I noticed that with vhost, flush_work was getting the worker
pointer as well. Can we live with this API change?
Hello, On 07/26/2010 06:31 PM, Michael S. Tsirkin wrote: >> On 07/26/2010 06:05 PM, Tejun Heo wrote: >>> * Placing try_to_freeze() could be a bit annoying. It shouldn't be >>> executed when there's a work to flush. > > BTW why is this important? > We could always get another work and flush right after > try_to_freeze, and then flush would block for a long time. > > BTW the vhost patch you sent does not do this at all. > I am guessing it is because our thread is not freezable? Yeap, I think so. >> * Similar issue exists for kthread_stop(). The kthread shouldn't exit >> while there's a work to flush (please note that kthread_worker >> interface allows detaching / attaching worker kthread during >> operation, so it should remain in consistent state with regard to >> flushing). > > Not sure I agree here. Users must synchronise flush and stop calls. > Otherwise a work might get queued after stop is called, and > you won't be able to flush it. For freeze, it probably is okay but for stop, I think it's better to keep the semantics straight forward. It may be okay to do otherwise but having such oddity in generic interface is nasty and may lead to surprises which can be pretty difficult to track down later on. It's just a bit more of annoyance while writing the generic code, so... Thanks.

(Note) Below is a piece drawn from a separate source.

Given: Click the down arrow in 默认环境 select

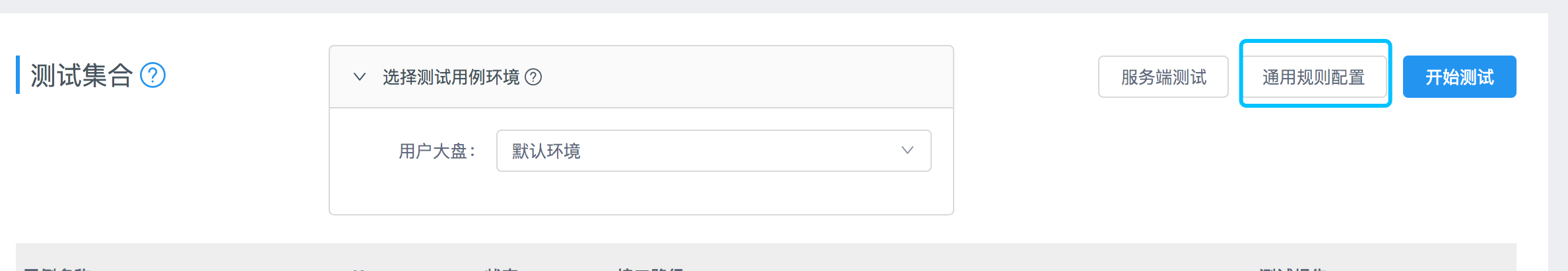Looking at the screenshot, I should click(907, 151).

On 07/26/2010 06:23 PM, Michael S. Tsirkin wrote: >> * Can you please keep the outer goto repeat loop? I just don't like >> outermost for (;;). > > Okay ... can we put the code in a {} scope to make it clear > where does the loop starts and ends? If we're gonna do that, it would be better to put it inside a loop construct. The reason why I don't like it is that loops like that don't really help read/writeability much while indenting the whole logic unnecessarily and look more like a result of obsession against goto rather than any practical reason. It's just a cosmetic preference and I might as well be the weirdo here, so if you feel strong about it, please feel free to put everything in a loop. >> * Placing try_to_freeze() could be a bit annoying. It shouldn't be >> executed when there's a work to flush. > > It currently seems to be executed when there is work to flush. > Is this wrong? Oh, does it? As I wrote in the other mail, things like that wouldn't necessarily break correctness but I think it would be better to avoid surprises in the generic code if not too difficult. >> * I think A - B <= 0 test would be more familiar. At least >> time_before/after() are implemented that way. > > I am concerned that this overflows a signed integer - > which I seem to remeber that C99 disallows. Really? Overflows of pointer isn't expected and that's why we have weird RELOC_HIDE() macro for such calculations but integers not expected to overflow is a news to me. Are you sure? That basically means time_before/after() aren't safe either. > timer macros are on data path so might be worth the risk there, > but flush is slow path so better be safe? I don't think performance matters much here. I just think the sign test is clearer / more familiar for the logic. Thanks.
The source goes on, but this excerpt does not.